§ **RECORDS SHOWN**:
* BEGIN *
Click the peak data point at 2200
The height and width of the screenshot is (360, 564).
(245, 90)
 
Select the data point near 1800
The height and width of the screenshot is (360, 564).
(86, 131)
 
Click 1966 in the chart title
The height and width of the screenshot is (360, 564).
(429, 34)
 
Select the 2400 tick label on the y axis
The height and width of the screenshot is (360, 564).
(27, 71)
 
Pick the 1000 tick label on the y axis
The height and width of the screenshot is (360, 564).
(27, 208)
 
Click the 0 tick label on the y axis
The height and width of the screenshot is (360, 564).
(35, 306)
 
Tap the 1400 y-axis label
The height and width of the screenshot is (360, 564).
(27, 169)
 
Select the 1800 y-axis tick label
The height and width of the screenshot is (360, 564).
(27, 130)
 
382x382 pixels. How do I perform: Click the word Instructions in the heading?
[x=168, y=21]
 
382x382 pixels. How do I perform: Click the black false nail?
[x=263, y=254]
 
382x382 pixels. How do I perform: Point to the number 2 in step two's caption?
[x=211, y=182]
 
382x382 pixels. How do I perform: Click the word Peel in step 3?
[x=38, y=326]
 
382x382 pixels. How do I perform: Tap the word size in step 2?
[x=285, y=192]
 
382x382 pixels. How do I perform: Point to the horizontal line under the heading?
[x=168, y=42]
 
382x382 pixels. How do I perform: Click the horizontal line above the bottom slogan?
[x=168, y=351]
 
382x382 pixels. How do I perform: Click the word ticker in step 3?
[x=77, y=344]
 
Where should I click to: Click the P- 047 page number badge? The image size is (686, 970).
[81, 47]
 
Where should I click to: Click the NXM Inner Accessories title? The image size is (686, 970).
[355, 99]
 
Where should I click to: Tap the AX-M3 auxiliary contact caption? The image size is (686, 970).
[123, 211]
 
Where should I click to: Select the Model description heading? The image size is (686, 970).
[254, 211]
* END *
* BEGIN *
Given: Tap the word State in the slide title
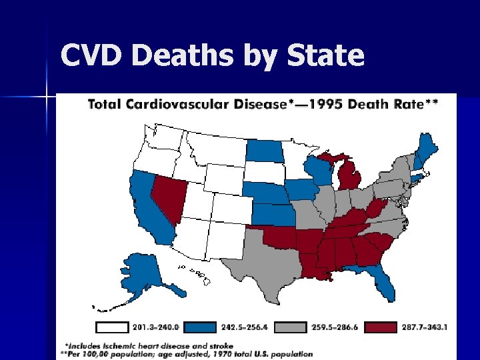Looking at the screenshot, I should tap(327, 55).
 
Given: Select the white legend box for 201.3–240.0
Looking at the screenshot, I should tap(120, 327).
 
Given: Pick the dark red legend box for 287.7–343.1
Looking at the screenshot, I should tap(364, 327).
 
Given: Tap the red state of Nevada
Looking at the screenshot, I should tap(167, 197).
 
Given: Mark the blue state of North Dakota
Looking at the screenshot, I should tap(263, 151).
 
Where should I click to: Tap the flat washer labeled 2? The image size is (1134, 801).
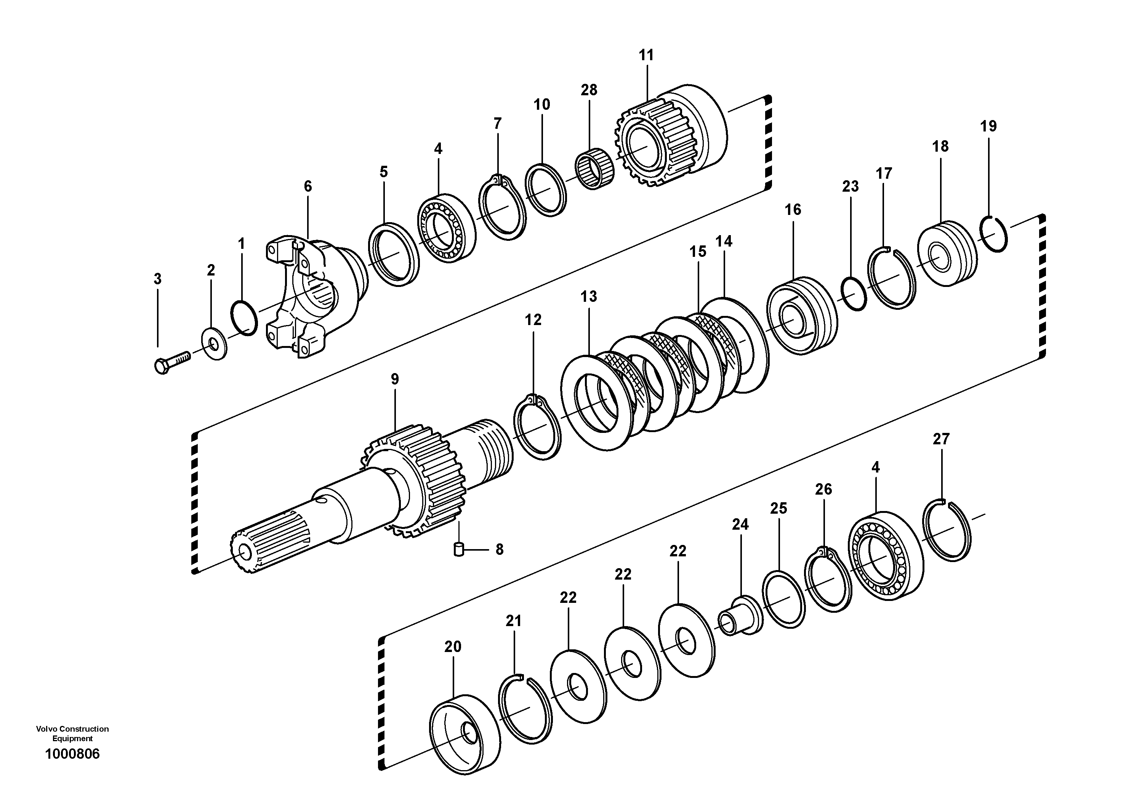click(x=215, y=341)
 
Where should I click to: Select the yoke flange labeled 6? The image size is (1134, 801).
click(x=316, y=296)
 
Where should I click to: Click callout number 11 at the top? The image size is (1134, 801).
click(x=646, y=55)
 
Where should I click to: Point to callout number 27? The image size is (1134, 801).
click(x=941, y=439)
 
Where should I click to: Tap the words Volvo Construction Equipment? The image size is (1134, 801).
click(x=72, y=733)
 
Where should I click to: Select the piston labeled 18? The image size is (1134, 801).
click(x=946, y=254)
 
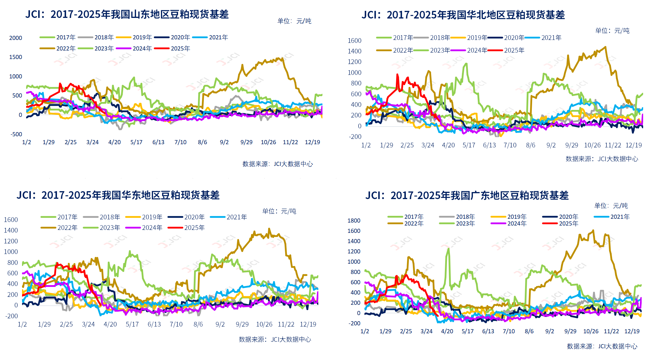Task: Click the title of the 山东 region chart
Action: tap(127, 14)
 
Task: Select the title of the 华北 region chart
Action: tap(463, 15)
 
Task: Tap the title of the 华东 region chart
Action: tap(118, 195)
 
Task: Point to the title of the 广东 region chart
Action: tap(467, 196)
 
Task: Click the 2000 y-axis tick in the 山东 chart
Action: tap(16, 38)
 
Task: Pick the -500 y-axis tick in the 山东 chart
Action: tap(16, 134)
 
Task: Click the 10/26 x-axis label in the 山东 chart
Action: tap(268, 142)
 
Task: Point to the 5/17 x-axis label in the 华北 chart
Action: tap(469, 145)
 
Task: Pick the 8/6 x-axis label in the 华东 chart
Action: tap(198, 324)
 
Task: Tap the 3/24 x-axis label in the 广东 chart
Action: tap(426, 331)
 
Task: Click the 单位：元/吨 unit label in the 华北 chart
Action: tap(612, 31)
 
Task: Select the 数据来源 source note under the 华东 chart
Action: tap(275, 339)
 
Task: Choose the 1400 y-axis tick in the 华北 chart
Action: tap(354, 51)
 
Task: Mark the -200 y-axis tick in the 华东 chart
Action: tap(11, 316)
* END *
§ **EXERCISE**:
Update the data from the line containing "Click the peak data point at 2200" through the line containing "[x=168, y=42]" by changing "heading" to "header", and write out that stretch with nothing else altered.

§ **CORRECT RESPONSE**:
Click the peak data point at 2200
The height and width of the screenshot is (360, 564).
(245, 90)
 
Select the data point near 1800
The height and width of the screenshot is (360, 564).
(86, 131)
 
Click 1966 in the chart title
The height and width of the screenshot is (360, 564).
(429, 34)
 
Select the 2400 tick label on the y axis
The height and width of the screenshot is (360, 564).
(27, 71)
 
Pick the 1000 tick label on the y axis
The height and width of the screenshot is (360, 564).
(27, 208)
 
Click the 0 tick label on the y axis
The height and width of the screenshot is (360, 564).
(35, 306)
 
Tap the 1400 y-axis label
The height and width of the screenshot is (360, 564).
(27, 169)
 
Select the 1800 y-axis tick label
The height and width of the screenshot is (360, 564).
(27, 130)
 
382x382 pixels. How do I perform: Click the word Instructions in the header?
[x=168, y=21]
 
382x382 pixels. How do I perform: Click the black false nail?
[x=263, y=254]
 
382x382 pixels. How do I perform: Point to the number 2 in step two's caption?
[x=211, y=182]
 
382x382 pixels. How do I perform: Click the word Peel in step 3?
[x=38, y=326]
 
382x382 pixels. How do I perform: Tap the word size in step 2?
[x=285, y=192]
 
382x382 pixels. How do I perform: Point to the horizontal line under the header?
[x=168, y=42]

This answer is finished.